Now, u know i called Bham. And Brenda is real. a real jewel! Community Servant! Stay tuned for podcasts — when she tells her Stories! my my my

THANK YOU, STEVE. Here’s what i found when i googled “sept 22 emancipation”




On September 22, 1862, President Abraham Lincoln issues a preliminary Emancipation Proclamation, which sets a date for the freedom of more than 3 million enslaved in the United States and recasts the Civil War as a fight against slavery.


When the Civil War broke out in 1861, shortly after Lincoln’s inauguration as America’s 16th president, he maintained that the war was about restoring the Union and not about slavery. He avoided issuing an anti-slavery proclamation immediately, despite the urgings of abolitionists and radical Republicans, as well as his personal belief that slavery was morally repugnant. Instead, Lincoln chose to move cautiously until he could gain wide support from the public for such a measure.


In July 1862, Lincoln informed his cabinet that he would issue an emancipation proclamation but that it would exempt the so-called border states, which had slaveholders but remained loyal to the Union. His cabinet persuaded him not to make the announcement until after a Union victory. Lincoln’s opportunity came following the Union win at the Battle of Antietam in September 1862.

On September 22, the president announced that enslaved people in areas still in rebellion within 100 days would be free.

On January 1, 1863, Lincoln issued the final Emancipation Proclamation, which declared “that all persons held as slaves” within the rebel states “are, and henceforward shall be free.”

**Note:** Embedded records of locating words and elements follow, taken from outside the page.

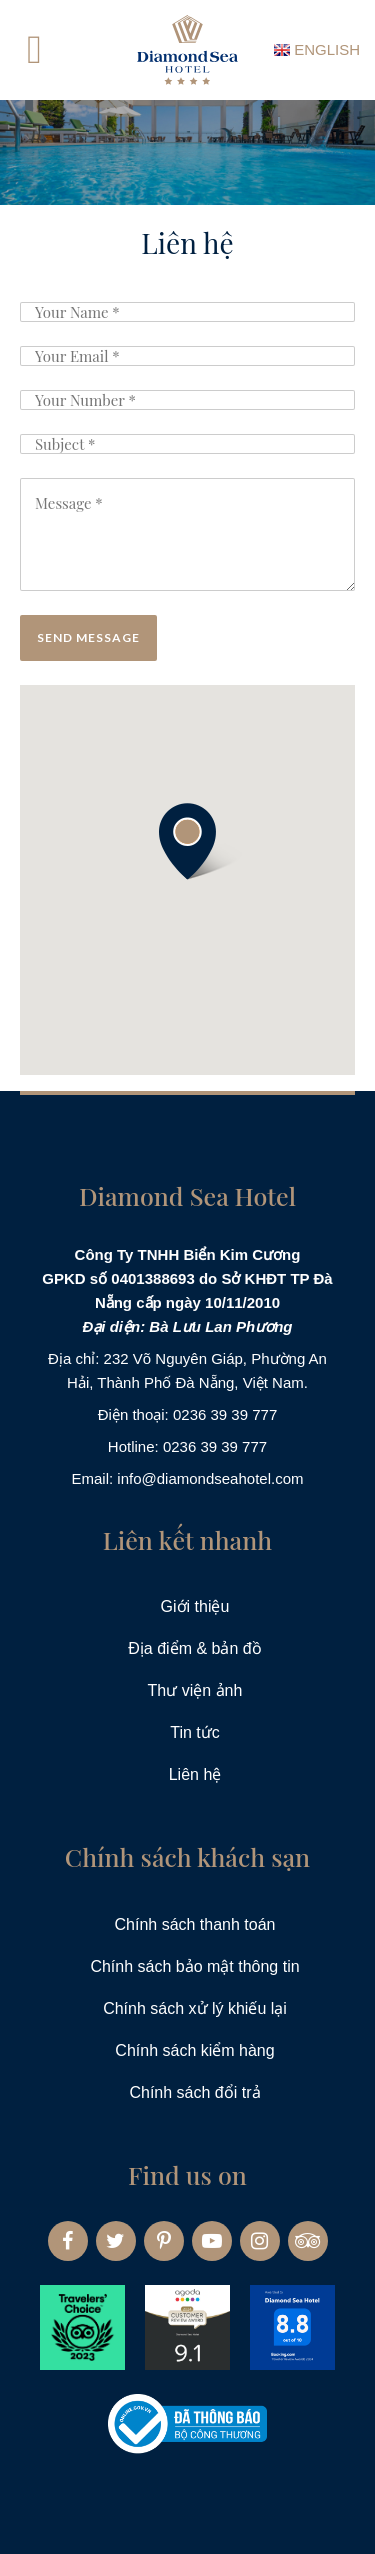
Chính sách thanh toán (194, 1924)
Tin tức (195, 1732)
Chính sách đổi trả (194, 2092)
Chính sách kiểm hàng (194, 2050)
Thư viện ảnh (195, 1690)
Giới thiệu (195, 1606)
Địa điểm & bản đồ (194, 1648)
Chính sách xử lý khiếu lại (195, 2008)
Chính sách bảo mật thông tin (194, 1966)
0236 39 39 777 (225, 1414)
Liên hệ (195, 1774)
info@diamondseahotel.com (210, 1478)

The proclamation also called for the recruitment and establishment of Black military units among the Union forces. An estimated 180,000 African Americans went on to serve in the army, while another 18,000 served in the navy.

After the Emancipation Proclamation, backing the Confederacy was seen as favoring slavery. It became impossible for anti-slavery nations such as Great Britain and France, who had been friendly to the Confederacy, to get involved on behalf of the South. The proclamation also unified and strengthened Lincoln’s party, the Republicans, helping them stay in power for the next two decades.

The proclamation was a presidential order and not a law passed by Congress, so Lincoln then pushed for an antislavery amendment to the U.S. Constitution to ensure its permanence. With the passage of the 13th Amendment in 1865, slavery was eliminated throughout America (although Black people would face another century of struggle before they began to gain equal rights in the U.S.A. a century after the passage of the 13th Amendment).

Lincoln’s handwritten draft of the final Emancipation Proclamation was destroyed in the Chicago Fire of 1871. Today, the original official version of the document is housed in the National Archives in Washington, D.C.

https://www.history.com/this-day-in-history/lincoln-issues-emancipation-proclamation


Ukuthula/UBUNTU

wed sept 21 2022 REmbr… G is, as G can only BE. GOOD

If I didn’t define myself, I’d be crunched into other people’s fantasies for me and eaten alive. audre lorde

amen. so BE it. laff THRU it…yes. in Time.